▶ Exercise description: Give, as a numbered list, the lines of the records from their start through the line containing "This screenshot has height=470, width=896. coord(829,106)", omitting blank lines and leaving out the pictures.

▶ Word and item position data:
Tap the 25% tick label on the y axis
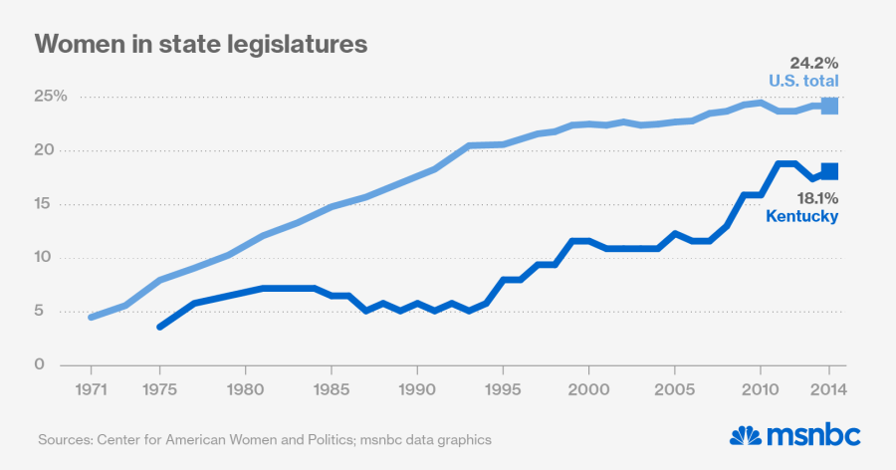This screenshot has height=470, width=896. coord(51,97)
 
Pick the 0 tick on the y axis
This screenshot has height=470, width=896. coord(40,364)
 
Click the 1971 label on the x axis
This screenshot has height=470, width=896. coord(90,388)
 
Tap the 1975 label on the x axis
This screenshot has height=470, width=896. coord(159,388)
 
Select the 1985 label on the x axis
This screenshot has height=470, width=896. coord(332,388)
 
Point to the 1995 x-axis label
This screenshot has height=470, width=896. coord(504,388)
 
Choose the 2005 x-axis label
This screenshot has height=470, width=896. coord(676,388)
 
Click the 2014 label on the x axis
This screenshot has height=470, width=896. coord(828,388)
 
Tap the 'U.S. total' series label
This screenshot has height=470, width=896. coord(803,81)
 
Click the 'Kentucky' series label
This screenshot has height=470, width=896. coord(802,216)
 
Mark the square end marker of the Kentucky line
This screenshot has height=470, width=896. coord(829,171)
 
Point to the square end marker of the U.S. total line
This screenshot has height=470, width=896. coord(829,106)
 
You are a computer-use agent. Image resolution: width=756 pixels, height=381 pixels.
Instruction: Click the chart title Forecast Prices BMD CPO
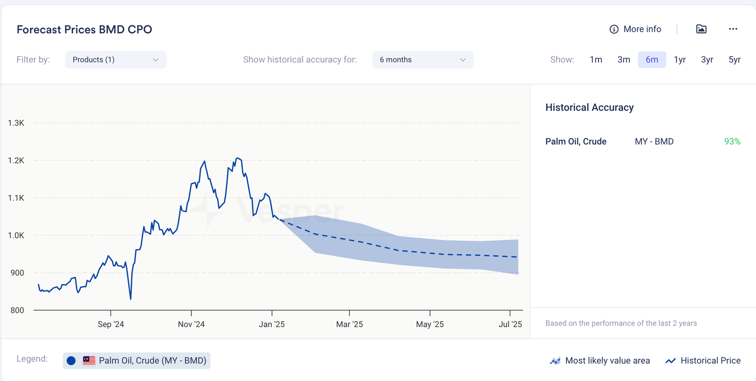pyautogui.click(x=84, y=29)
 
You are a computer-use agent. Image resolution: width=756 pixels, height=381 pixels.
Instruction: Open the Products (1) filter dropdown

▶ Exercise solution:
1. Tap the 25% tick label on the y axis
2. This screenshot has height=470, width=896. coord(51,97)
3. Pick the 0 tick on the y axis
4. This screenshot has height=470, width=896. coord(40,364)
5. Click the 1971 label on the x axis
6. This screenshot has height=470, width=896. coord(90,388)
7. Tap the 1975 label on the x axis
8. This screenshot has height=470, width=896. coord(159,388)
9. Select the 1985 label on the x axis
10. This screenshot has height=470, width=896. coord(332,388)
11. Point to the 1995 x-axis label
12. This screenshot has height=470, width=896. coord(504,388)
13. Choose the 2005 x-axis label
14. This screenshot has height=470, width=896. coord(676,388)
15. Click the 2014 label on the x axis
16. This screenshot has height=470, width=896. coord(828,388)
17. Tap the 'U.S. total' series label
18. This screenshot has height=470, width=896. coord(803,81)
19. Click the 'Kentucky' series label
20. This screenshot has height=470, width=896. coord(802,216)
21. Mark the square end marker of the Kentucky line
22. This screenshot has height=470, width=896. coord(829,171)
23. Point to the square end marker of the U.S. total line
24. This screenshot has height=470, width=896. coord(829,106)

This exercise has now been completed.